(impala) 03/03: IMPALA-14776 (part 3): Fix misc resource leaks

joemcdonnell Thu, 05 Mar 2026 12:12:11 -0800

This is an automated email from the ASF dual-hosted git repository.

joemcdonnell pushed a commit to branch master
in repository https://gitbox.apache.org/repos/asf/impala.git


commit 24611f7dba77723a805518a09ca6e334c4794796
Author: Joe McDonnell <[email protected]>
AuthorDate: Tue Mar 3 10:48:35 2026 -0800

    IMPALA-14776 (part 3): Fix misc resource leaks
    
    This fixes a variety of misc resource leaks and other warnings.
    This is purely about reducing the noise, so these are not
    fixing issues that would impact build stability.
    
    There are a few different categories:
    1. Leaked open files
     - There are a couple locations that open /dev/null manually
       to use with subprocess.
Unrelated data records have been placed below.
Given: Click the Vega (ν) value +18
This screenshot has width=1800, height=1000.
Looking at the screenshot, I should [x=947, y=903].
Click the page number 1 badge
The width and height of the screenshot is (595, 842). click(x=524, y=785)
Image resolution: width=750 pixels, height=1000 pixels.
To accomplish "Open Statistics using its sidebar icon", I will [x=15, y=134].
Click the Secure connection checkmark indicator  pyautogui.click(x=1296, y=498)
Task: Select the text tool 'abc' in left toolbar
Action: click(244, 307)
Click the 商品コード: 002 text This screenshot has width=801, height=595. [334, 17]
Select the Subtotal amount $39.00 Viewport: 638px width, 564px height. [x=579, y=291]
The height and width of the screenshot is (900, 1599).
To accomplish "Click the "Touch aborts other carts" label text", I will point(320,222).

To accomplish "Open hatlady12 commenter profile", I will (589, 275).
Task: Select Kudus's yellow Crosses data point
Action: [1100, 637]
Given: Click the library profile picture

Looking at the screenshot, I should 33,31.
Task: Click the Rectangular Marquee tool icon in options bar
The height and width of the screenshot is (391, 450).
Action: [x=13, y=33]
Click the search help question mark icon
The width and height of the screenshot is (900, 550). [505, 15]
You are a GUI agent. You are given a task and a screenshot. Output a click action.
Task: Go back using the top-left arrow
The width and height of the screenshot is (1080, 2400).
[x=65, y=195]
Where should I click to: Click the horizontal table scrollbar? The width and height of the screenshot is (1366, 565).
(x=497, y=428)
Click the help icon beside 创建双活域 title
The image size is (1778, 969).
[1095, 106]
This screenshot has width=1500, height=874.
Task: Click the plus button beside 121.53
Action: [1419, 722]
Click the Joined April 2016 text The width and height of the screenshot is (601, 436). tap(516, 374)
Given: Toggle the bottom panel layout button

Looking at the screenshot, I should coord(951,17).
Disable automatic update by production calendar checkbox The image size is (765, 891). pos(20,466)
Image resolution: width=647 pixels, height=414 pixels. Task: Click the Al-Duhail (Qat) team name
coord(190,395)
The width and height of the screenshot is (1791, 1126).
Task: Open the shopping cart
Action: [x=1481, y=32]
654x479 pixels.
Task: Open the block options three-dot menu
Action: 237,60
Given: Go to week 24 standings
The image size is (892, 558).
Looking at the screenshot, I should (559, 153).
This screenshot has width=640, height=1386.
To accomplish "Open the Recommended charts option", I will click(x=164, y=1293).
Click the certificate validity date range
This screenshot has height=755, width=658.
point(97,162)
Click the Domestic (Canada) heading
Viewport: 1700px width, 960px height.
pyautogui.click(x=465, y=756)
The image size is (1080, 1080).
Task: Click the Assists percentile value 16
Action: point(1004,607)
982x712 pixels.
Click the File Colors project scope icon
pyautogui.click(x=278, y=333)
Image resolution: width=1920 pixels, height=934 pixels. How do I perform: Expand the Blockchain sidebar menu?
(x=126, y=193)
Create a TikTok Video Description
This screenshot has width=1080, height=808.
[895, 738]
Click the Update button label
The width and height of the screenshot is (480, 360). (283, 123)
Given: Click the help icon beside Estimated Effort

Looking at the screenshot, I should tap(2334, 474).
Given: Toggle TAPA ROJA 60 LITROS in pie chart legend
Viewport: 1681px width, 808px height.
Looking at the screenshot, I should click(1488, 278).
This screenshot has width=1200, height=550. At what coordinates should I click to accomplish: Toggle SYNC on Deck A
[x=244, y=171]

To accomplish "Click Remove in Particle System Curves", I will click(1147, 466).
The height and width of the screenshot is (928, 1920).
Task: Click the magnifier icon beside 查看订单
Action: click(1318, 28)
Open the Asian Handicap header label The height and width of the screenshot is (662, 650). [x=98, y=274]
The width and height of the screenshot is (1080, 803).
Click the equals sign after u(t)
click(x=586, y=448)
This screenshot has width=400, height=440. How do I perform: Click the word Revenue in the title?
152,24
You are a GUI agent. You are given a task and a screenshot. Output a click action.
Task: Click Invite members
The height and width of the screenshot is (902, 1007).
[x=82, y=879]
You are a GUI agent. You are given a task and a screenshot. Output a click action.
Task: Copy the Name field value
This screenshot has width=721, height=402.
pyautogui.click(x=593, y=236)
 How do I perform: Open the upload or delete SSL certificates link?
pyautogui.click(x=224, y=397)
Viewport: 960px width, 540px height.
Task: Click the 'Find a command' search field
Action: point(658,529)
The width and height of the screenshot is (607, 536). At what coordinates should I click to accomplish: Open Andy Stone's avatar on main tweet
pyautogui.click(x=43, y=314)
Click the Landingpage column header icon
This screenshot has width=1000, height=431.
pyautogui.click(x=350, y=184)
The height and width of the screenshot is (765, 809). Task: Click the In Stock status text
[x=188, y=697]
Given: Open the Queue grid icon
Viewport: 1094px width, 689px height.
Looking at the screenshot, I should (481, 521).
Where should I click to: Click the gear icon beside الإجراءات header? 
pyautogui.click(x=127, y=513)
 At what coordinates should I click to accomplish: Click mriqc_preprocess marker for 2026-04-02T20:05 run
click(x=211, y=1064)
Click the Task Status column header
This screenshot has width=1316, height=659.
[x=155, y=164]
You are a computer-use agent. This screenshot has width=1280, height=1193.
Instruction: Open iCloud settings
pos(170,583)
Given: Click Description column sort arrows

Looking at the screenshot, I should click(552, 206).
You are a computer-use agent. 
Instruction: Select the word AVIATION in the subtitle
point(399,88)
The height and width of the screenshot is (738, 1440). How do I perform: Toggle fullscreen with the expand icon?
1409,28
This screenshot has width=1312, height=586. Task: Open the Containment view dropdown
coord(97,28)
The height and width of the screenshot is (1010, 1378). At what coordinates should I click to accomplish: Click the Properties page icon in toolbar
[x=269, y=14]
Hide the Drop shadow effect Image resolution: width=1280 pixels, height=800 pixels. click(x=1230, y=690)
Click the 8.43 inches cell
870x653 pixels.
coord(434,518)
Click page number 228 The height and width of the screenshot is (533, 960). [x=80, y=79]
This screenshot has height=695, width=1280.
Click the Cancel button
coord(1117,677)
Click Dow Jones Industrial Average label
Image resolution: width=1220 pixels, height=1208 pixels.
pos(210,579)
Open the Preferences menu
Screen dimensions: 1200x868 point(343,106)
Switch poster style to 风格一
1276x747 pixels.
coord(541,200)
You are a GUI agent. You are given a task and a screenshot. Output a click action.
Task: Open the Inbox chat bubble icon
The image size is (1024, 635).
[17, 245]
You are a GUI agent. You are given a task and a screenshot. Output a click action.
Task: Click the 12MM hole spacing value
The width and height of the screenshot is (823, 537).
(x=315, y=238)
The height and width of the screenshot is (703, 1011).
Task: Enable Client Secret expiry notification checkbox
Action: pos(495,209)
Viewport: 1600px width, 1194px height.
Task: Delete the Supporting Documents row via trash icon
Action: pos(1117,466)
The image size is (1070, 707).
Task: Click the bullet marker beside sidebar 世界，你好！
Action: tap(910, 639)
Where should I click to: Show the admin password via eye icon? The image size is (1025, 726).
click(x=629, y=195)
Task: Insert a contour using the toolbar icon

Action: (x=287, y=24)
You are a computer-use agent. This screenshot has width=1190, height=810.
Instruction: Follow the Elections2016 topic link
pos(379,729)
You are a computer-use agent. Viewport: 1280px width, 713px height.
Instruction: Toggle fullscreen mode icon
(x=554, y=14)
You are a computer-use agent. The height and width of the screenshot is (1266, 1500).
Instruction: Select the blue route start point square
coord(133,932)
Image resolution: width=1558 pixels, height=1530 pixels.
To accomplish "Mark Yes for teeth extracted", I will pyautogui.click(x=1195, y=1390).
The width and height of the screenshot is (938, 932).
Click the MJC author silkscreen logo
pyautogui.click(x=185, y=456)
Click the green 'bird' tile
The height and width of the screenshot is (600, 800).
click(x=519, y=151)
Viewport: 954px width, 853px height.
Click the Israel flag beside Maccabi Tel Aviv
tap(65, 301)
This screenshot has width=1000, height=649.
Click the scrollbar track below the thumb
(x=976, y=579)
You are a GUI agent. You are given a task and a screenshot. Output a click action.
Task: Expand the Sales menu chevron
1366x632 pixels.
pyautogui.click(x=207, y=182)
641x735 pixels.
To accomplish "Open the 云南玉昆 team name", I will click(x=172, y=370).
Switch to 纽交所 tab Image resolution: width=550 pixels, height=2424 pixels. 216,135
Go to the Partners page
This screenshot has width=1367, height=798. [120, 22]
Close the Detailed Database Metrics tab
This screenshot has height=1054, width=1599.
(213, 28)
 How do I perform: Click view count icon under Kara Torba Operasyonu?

This switches them to subprocess.DEVNULL
     - Otherwise, use a context manager
    2. Leaked thread pools - Manually call terminate at the end
    3. Leaked processes - Add a wait() call after killing them
    4. Warnings about deprecated pyparsing APIs - switched to the
       new API in db_connection.py
    5. Warnings about invalid escapes - used raw strings for regex
    6. Warnings from pytest failing to collect tests from
       TestLastDdlTimeUpdate's TestHelper
     - Renamed TestHelper to Helper so pytest doesn't try to find
       tests in it
    7. A few minor socket leaks
    
    Testing:
     - Ran a core job
    
    Change-Id: Iee2c7733f477eadac7cde020b9aa47077985eb0d
    Reviewed-on: http://gerrit.cloudera.org:8080/24066
    Tested-by: Impala Public Jenkins <[email protected]>
    Reviewed-by: Csaba Ringhofer <[email protected]>
    Reviewed-by: Michael Smith <[email protected]>
---
 tests/common/impala_test_suite.py                   | 2 +-
 tests/comparison/db_connection.py                   | 6 +++---
 tests/custom_cluster/test_concurrent_ddls.py        | 1 +
 tests/custom_cluster/test_local_catalog.py          | 2 ++
 tests/custom_cluster/test_shell_interactive.py      | 1 +
 tests/custom_cluster/test_topic_update_frequency.py | 5 +++++
 tests/metadata/test_compute_stats.py                | 3 ++-
 tests/metadata/test_ddl.py                          | 1 +
 tests/metadata/test_last_ddl_time_update.py         | 4 ++--
 tests/performance/query_executor.py                 | 2 +-
 tests/shell/test_shell_commandline.py               | 4 +++-
 tests/shell/test_shell_interactive.py               | 3 +++
 tests/stress/stress_util.py                         | 4 ++--
 tests/util/auto_scaler.py                           | 4 ++--
 tests/util/compute_table_stats.py                   | 1 +
 15 files changed, 30 insertions(+), 13 deletions(-)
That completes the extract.